“I Racconti della Taverna Errante” di Nork

C’è chi anela il potere, chi brama il denaro e chi, come Ghisa, si nutre di storie

Ne “I Racconti della Taverna Errante”, ci ritroviamo in una taverna che girovaga per l’Edeer, il cui proprietario, Seth, ci racconta sei storie avvenute in questo mondo tanto crudele quanto fantastico.

Attraverso la Taverna Errante di Seth siamo catapultati, in ogni racconto, in ambientazioni parecchio differenti tra loro. Nonostante i pochi capitoli, abbiamo a che fare con diversi tipi di personaggi (elfi, nani, orchi, fur, per nominarne alcuni): ognuno di loro, anche se occupa poche pagine del libro, è caratterizzato alla perfezione. Durante la lettura si capisce molto del carattere, e spesso anche dell’aspetto puramente fisico, di ognuno di loro.
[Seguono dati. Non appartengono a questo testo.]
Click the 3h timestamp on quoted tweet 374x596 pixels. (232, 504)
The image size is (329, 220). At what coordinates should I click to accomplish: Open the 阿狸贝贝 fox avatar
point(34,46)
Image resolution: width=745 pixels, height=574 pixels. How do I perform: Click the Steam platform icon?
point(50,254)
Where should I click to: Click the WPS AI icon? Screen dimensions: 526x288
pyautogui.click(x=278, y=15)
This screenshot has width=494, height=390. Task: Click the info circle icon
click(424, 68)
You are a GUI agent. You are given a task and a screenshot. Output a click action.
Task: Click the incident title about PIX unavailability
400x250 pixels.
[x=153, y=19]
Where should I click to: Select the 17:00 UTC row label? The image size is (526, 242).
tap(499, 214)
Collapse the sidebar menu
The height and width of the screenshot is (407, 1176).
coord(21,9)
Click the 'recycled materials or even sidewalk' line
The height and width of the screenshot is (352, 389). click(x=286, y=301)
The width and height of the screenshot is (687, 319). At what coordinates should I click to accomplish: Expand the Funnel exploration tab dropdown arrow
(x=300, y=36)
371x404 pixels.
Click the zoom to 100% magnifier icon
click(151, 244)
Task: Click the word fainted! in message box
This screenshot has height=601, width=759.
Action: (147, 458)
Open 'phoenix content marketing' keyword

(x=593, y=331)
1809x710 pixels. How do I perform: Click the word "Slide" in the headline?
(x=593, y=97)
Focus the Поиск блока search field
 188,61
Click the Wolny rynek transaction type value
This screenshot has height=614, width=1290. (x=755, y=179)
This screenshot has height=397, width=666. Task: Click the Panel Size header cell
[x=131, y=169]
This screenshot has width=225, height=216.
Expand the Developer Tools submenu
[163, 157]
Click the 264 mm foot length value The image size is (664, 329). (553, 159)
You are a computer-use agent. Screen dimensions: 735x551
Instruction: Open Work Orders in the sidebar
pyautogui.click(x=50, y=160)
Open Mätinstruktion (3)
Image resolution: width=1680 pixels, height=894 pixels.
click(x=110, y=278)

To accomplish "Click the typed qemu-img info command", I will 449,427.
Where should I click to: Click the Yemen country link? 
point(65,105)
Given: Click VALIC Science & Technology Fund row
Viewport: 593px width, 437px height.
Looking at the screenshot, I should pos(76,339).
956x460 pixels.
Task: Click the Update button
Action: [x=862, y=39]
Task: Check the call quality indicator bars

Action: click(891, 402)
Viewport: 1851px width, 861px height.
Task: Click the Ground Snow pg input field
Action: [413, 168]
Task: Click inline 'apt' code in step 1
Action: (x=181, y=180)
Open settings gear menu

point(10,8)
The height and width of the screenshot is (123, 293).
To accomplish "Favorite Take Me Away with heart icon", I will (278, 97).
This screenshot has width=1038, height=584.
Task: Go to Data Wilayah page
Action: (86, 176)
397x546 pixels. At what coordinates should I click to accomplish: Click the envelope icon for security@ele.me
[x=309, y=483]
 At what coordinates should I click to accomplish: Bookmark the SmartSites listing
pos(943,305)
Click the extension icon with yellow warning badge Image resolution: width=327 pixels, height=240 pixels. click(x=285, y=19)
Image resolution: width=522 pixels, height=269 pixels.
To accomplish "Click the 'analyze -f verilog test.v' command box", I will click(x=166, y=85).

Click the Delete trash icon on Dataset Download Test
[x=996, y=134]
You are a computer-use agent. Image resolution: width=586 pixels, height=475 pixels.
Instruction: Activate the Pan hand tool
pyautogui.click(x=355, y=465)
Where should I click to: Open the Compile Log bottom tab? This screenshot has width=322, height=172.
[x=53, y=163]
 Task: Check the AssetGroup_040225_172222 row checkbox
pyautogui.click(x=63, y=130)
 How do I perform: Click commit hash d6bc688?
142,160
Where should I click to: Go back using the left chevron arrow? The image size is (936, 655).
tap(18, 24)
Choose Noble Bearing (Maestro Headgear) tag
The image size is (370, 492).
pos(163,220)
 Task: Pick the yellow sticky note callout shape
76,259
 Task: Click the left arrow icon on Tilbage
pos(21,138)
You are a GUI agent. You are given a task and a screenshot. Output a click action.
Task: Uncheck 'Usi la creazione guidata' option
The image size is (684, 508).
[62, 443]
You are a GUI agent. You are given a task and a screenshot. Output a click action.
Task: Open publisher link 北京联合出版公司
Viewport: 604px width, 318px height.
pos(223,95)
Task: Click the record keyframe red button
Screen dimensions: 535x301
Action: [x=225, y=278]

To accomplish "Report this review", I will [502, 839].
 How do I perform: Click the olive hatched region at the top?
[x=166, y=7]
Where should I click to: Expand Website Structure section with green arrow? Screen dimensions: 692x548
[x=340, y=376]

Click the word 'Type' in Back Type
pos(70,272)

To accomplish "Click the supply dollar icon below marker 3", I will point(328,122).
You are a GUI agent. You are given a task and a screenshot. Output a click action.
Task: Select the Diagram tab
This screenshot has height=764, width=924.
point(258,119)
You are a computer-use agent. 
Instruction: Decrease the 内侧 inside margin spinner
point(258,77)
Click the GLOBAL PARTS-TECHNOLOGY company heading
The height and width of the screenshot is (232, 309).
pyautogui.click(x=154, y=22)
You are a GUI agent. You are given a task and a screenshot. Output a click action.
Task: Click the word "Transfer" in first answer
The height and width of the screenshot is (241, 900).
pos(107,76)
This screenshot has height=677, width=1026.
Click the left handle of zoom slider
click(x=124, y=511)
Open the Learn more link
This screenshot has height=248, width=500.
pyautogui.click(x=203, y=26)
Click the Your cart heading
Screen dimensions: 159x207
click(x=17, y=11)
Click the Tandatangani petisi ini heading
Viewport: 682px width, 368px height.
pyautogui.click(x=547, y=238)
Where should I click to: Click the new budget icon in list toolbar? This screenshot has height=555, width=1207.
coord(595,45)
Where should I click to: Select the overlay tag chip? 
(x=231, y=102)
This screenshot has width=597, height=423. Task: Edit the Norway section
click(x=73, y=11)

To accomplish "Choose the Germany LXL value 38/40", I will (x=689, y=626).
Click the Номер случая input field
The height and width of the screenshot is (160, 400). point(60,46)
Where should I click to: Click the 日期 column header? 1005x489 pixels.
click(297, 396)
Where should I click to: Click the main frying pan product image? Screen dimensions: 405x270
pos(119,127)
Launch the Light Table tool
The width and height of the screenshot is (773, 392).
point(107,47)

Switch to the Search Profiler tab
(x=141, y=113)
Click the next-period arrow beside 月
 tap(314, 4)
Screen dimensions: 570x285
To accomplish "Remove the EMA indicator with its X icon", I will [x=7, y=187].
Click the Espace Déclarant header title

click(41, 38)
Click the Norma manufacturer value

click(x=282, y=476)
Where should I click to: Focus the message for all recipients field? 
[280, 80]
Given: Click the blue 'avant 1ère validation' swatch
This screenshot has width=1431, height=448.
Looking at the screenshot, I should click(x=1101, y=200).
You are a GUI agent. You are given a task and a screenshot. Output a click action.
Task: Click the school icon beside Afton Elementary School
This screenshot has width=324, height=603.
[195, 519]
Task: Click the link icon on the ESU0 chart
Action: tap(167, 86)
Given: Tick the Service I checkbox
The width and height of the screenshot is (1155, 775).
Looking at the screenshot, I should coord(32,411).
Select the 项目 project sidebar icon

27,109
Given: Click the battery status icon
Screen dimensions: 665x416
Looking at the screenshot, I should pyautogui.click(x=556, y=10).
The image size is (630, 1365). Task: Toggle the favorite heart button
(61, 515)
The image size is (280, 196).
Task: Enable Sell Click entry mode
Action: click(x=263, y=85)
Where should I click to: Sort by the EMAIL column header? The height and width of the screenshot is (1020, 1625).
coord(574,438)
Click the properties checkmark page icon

Nonostante si abbia a che fare con i tipici personaggi presenti nell’universo fantastico, non ci troviamo di fronte alla solita narrazione “copia e incolla” dei fantasy più conosciuti, ma le storie sono originali e mai banali.

Da oggi in poi, ogni qualvolta ti sembra di aver perso un’occasione, spalanca bene gli occhi, Gogol, e guardati intorno. Potresti trovare la tua strada in ciò che non ti aspetti. Nel buio più totale, anche un lumicino può dare un po’ di felicità

I temi trattati sono molteplici, sia positivi che negativi: tra questi razzismo, odio, amore per sé stessi e per il prossimo. Ma una delle cose che mi ha particolarmente colpito è il messaggio che viene fatto passare con la storia del nano Gogol, un personaggio un po’ “sfortunato” che vorrebbe vivere grandi avventure, ma che per varie vicissitudini si ritrova ad arrivare sempre in ritardo nei luoghi in cui vi è un po’ di azione. Viviamo dunque le sue frustrazioni, ma anche il momento in cui capisce che nonostante ci siano periodi in cui tutto sembra andar male, arriverà anche per lui il momento di riuscire ad avere qualche soddisfazione. La semplicità con cui vengono narrate le storie fa notare come spesso non ci sia bisogno di utilizzare un lessico particolarmente forbito per far arrivare al lettore ciò che si sta raccontando, anche nel caso di scene particolarmente crude.